Millennials Could Dictate the Future of Employment Screening

As the reins change hands from Generation X to Millennials over the next 20 years, the work force will be replaced by tech savvy security managers looking for fast, convenient, and portable solutions to employee background checks. The future of preemployment screening is mobile availability, according to Marc Malloy, vice president of HireRight, Inc., the world’s largest background screening software company.

In the future, “the way background checks are ordered, how they’re studied, and how these reports are made, all of these things are going to be on an entirely different platform,” Maloy said in a presentation on the future of preemployment screening earlier today (June 9, 2011) during the monthly ASIS International Information Asset Protection Council and the Privacy and Personnel Information Management Council meeting.

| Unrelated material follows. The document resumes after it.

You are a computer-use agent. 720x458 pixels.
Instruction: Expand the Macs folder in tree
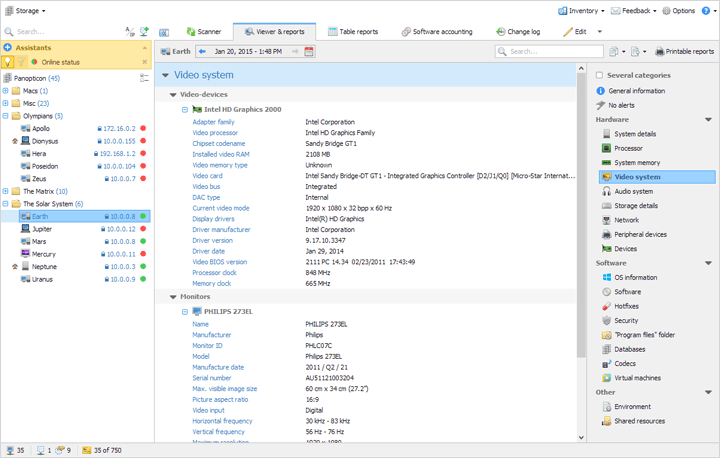pyautogui.click(x=5, y=91)
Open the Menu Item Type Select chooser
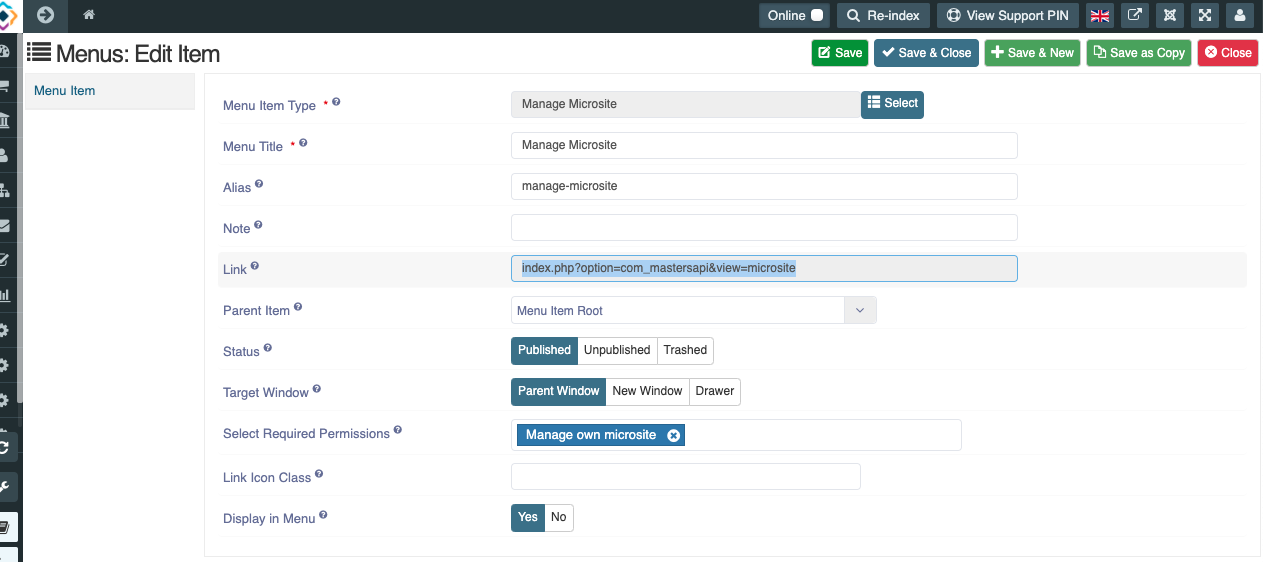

Background information on potential employees is still received by fax or mail, Malloy said, but the demand for digital will only increase over time as managers of the future seek to lessen the time between hiring employees and having them start work.

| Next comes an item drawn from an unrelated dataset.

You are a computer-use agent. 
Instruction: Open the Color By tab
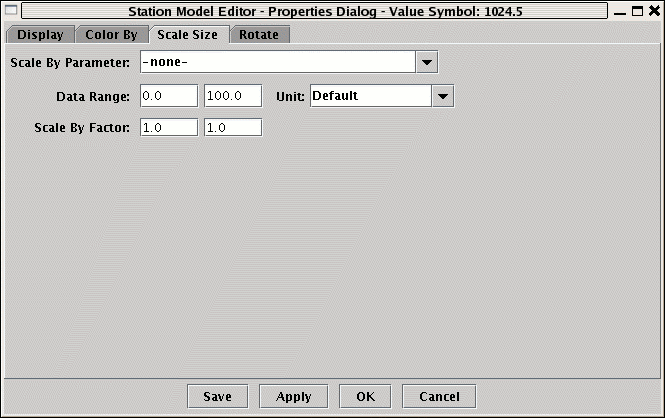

He also addressed the topic of screening social media profiles of potential employees. Recent statistics show that with the help of Millennials, social media have replaced e-mail as the leading form of communication online; surprisingly, however, Malloy said the demand for social media searches on potential employees is low.

“We don’t believe social network screening is ready, from a maturity standpoint, for businesses to consider that in background screening, but we know they do it anyway,” he said. “[Employers] that do it are looking for drug, violence, or sexual references, “ he said.

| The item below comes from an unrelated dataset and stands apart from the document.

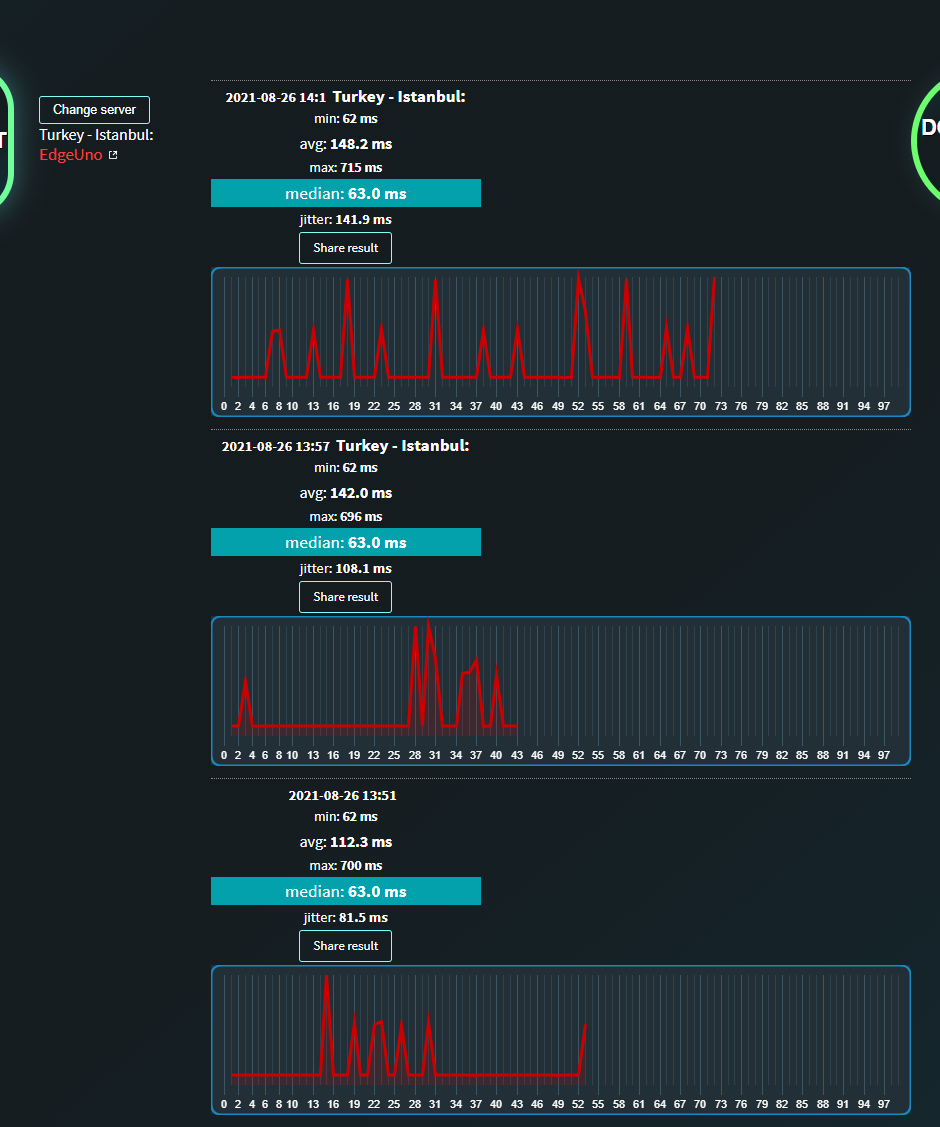Open the EdgeUno sponsor link
The image size is (940, 1127).
click(x=70, y=155)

There are legal considerations specific to social media, however.

Social media profiles can provide another look at a potential employee, but rejecting potential applicants or new employees because of content on a social media profile is still a gray area and opens a company up for discrimination lawsuits or other types of laws, such as claims of violations of privacy rights. (For more on this, see “How to Avoid Hiring Mishaps” by Lester S. Rosen, Security Management, May 2009.)

Maloy said he only knows of one company that searches social media sites as part of a preemployment background check.

That company is Social Intelligence. On its Web site, it refers to social media searches as a catch-22 situation. “If employers ‘Google’ job candidates, then employers are vulnerable to discrimination charges and job candidates are vulnerable to discrimination. If employers don’t Google job candidates, then employers are vulnerable to litigation due to negligent hire and job candidates are unrecognized for assets, achievements, and contributions,” they present on their homepage.

Social Intelligence said they protect both the employer and the employee by only searching for employer-defined objectionable material. They also provide a service that tracks the public online activity of existing employees. (Security Management has noted that experts warn against looking at social information placed behind a wall for authorized viewers only.)

Other companies are taking it slow. “We’re not super comfortable with it,” Maloy told those listening in to the conference call. “Once there’s one or two cases that set a precedent, then we’ll build a product.”